**THE PROBLEM**
Could you write out the records exactly as they are given?

• • • • •

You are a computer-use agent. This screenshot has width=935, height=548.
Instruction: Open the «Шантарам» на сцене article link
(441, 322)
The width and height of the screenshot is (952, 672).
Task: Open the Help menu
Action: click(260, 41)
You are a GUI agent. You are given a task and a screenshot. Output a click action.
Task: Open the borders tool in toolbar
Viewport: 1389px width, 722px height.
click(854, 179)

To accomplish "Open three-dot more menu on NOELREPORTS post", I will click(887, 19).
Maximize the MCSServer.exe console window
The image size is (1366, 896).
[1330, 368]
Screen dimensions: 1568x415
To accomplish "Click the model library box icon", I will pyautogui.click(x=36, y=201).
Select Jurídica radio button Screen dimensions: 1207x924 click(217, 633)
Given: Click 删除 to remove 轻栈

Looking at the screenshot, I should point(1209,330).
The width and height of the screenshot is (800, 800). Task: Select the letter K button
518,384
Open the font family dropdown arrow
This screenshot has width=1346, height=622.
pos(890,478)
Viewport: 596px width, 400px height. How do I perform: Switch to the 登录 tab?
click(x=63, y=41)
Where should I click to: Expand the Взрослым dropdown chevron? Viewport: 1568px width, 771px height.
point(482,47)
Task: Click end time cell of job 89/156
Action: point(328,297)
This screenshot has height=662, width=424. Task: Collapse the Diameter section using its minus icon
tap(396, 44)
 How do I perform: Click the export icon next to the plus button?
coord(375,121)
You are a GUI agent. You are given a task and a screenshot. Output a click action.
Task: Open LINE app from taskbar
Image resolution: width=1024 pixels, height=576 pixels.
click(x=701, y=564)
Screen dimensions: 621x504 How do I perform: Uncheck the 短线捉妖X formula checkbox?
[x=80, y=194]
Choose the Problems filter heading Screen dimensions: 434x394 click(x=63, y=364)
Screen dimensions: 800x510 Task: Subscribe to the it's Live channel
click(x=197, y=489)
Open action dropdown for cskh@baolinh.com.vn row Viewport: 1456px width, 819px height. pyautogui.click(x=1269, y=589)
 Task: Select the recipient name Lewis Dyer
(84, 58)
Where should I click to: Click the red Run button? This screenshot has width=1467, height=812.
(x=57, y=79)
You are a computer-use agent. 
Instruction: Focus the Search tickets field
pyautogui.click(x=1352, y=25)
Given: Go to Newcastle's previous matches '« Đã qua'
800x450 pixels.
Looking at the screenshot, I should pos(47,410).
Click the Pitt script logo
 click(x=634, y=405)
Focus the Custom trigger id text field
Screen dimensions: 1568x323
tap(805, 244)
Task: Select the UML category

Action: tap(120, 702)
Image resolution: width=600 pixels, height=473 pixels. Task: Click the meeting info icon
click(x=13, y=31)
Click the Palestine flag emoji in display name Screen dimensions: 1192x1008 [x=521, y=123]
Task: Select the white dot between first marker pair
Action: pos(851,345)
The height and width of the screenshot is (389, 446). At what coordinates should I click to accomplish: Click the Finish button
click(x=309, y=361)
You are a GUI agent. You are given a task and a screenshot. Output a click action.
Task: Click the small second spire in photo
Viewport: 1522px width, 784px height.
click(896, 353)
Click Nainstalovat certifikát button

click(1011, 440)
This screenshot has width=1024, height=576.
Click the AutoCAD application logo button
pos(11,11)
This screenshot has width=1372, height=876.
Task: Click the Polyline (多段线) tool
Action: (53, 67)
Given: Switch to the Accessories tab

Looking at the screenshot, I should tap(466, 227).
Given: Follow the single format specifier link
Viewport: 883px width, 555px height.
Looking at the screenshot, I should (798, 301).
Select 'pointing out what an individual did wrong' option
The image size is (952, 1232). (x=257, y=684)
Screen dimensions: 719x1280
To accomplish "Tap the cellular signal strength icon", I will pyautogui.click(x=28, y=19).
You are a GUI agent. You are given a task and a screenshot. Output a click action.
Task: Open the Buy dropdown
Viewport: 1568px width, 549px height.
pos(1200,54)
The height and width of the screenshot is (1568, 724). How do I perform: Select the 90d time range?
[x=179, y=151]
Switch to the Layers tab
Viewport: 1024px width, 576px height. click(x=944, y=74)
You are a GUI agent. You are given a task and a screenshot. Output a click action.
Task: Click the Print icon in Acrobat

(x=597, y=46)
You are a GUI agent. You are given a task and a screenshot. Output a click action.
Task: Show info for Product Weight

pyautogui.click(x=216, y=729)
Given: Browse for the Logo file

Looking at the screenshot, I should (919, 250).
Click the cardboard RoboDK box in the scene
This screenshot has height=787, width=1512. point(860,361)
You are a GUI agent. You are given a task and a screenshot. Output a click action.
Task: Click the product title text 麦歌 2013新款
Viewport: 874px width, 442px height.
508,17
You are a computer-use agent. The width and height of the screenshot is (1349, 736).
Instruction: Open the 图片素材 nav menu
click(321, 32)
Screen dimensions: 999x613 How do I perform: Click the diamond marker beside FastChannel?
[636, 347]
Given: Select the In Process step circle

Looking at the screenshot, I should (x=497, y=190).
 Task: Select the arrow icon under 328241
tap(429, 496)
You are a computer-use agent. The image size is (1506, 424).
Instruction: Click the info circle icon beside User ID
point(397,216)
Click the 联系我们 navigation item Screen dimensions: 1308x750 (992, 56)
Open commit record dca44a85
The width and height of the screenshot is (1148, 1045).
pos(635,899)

• • • • •

**EXERCISE RESULT**
You are a computer-use agent. This screenshot has width=935, height=548.
Instruction: Open the «Шантарам» на сцене article link
(441, 322)
The width and height of the screenshot is (952, 672).
Task: Open the Help menu
Action: click(260, 41)
You are a GUI agent. You are given a task and a screenshot. Output a click action.
Task: Open the borders tool in toolbar
Viewport: 1389px width, 722px height.
click(854, 179)

To accomplish "Open three-dot more menu on NOELREPORTS post", I will click(887, 19).
Maximize the MCSServer.exe console window
The image size is (1366, 896).
[1330, 368]
Screen dimensions: 1568x415
To accomplish "Click the model library box icon", I will pyautogui.click(x=36, y=201).
Select Jurídica radio button Screen dimensions: 1207x924 click(217, 633)
Given: Click 删除 to remove 轻栈

Looking at the screenshot, I should point(1209,330).
The width and height of the screenshot is (800, 800). Task: Select the letter K button
518,384
Open the font family dropdown arrow
This screenshot has width=1346, height=622.
pos(890,478)
Viewport: 596px width, 400px height. How do I perform: Switch to the 登录 tab?
click(x=63, y=41)
Where should I click to: Expand the Взрослым dropdown chevron? Viewport: 1568px width, 771px height.
point(482,47)
Task: Click end time cell of job 89/156
Action: point(328,297)
This screenshot has height=662, width=424. Task: Collapse the Diameter section using its minus icon
tap(396, 44)
 How do I perform: Click the export icon next to the plus button?
coord(375,121)
You are a GUI agent. You are given a task and a screenshot. Output a click action.
Task: Open LINE app from taskbar
Image resolution: width=1024 pixels, height=576 pixels.
click(x=701, y=564)
Screen dimensions: 621x504 How do I perform: Uncheck the 短线捉妖X formula checkbox?
[x=80, y=194]
Choose the Problems filter heading Screen dimensions: 434x394 click(x=63, y=364)
Screen dimensions: 800x510 Task: Subscribe to the it's Live channel
click(x=197, y=489)
Open action dropdown for cskh@baolinh.com.vn row Viewport: 1456px width, 819px height. pyautogui.click(x=1269, y=589)
 Task: Select the recipient name Lewis Dyer
(84, 58)
Where should I click to: Click the red Run button? This screenshot has width=1467, height=812.
(x=57, y=79)
You are a computer-use agent. 
Instruction: Focus the Search tickets field
pyautogui.click(x=1352, y=25)
Given: Go to Newcastle's previous matches '« Đã qua'
800x450 pixels.
Looking at the screenshot, I should pos(47,410).
Click the Pitt script logo
 click(x=634, y=405)
Focus the Custom trigger id text field
Screen dimensions: 1568x323
tap(805, 244)
Task: Select the UML category

Action: tap(120, 702)
Image resolution: width=600 pixels, height=473 pixels. Task: Click the meeting info icon
click(x=13, y=31)
Click the Palestine flag emoji in display name Screen dimensions: 1192x1008 [x=521, y=123]
Task: Select the white dot between first marker pair
Action: pos(851,345)
The height and width of the screenshot is (389, 446). At what coordinates should I click to accomplish: Click the Finish button
click(x=309, y=361)
You are a GUI agent. You are given a task and a screenshot. Output a click action.
Task: Click the small second spire in photo
Viewport: 1522px width, 784px height.
click(896, 353)
Click Nainstalovat certifikát button

click(1011, 440)
This screenshot has width=1024, height=576.
Click the AutoCAD application logo button
pos(11,11)
This screenshot has width=1372, height=876.
Task: Click the Polyline (多段线) tool
Action: (53, 67)
Given: Switch to the Accessories tab

Looking at the screenshot, I should tap(466, 227).
Given: Follow the single format specifier link
Viewport: 883px width, 555px height.
Looking at the screenshot, I should (798, 301).
Select 'pointing out what an individual did wrong' option
The image size is (952, 1232). (x=257, y=684)
Screen dimensions: 719x1280
To accomplish "Tap the cellular signal strength icon", I will pyautogui.click(x=28, y=19).
You are a GUI agent. You are given a task and a screenshot. Output a click action.
Task: Open the Buy dropdown
Viewport: 1568px width, 549px height.
pos(1200,54)
The height and width of the screenshot is (1568, 724). How do I perform: Select the 90d time range?
[x=179, y=151]
Switch to the Layers tab
Viewport: 1024px width, 576px height. click(x=944, y=74)
You are a GUI agent. You are given a task and a screenshot. Output a click action.
Task: Click the Print icon in Acrobat

(x=597, y=46)
You are a GUI agent. You are given a task and a screenshot. Output a click action.
Task: Show info for Product Weight

pyautogui.click(x=216, y=729)
Given: Browse for the Logo file

Looking at the screenshot, I should (919, 250).
Click the cardboard RoboDK box in the scene
This screenshot has height=787, width=1512. point(860,361)
You are a GUI agent. You are given a task and a screenshot. Output a click action.
Task: Click the product title text 麦歌 2013新款
Viewport: 874px width, 442px height.
508,17
You are a computer-use agent. The width and height of the screenshot is (1349, 736).
Instruction: Open the 图片素材 nav menu
click(321, 32)
Screen dimensions: 999x613 How do I perform: Click the diamond marker beside FastChannel?
[636, 347]
Given: Select the In Process step circle

Looking at the screenshot, I should (x=497, y=190).
 Task: Select the arrow icon under 328241
tap(429, 496)
You are a computer-use agent. The image size is (1506, 424).
Instruction: Click the info circle icon beside User ID
point(397,216)
Click the 联系我们 navigation item Screen dimensions: 1308x750 (992, 56)
Open commit record dca44a85
The width and height of the screenshot is (1148, 1045).
pos(635,899)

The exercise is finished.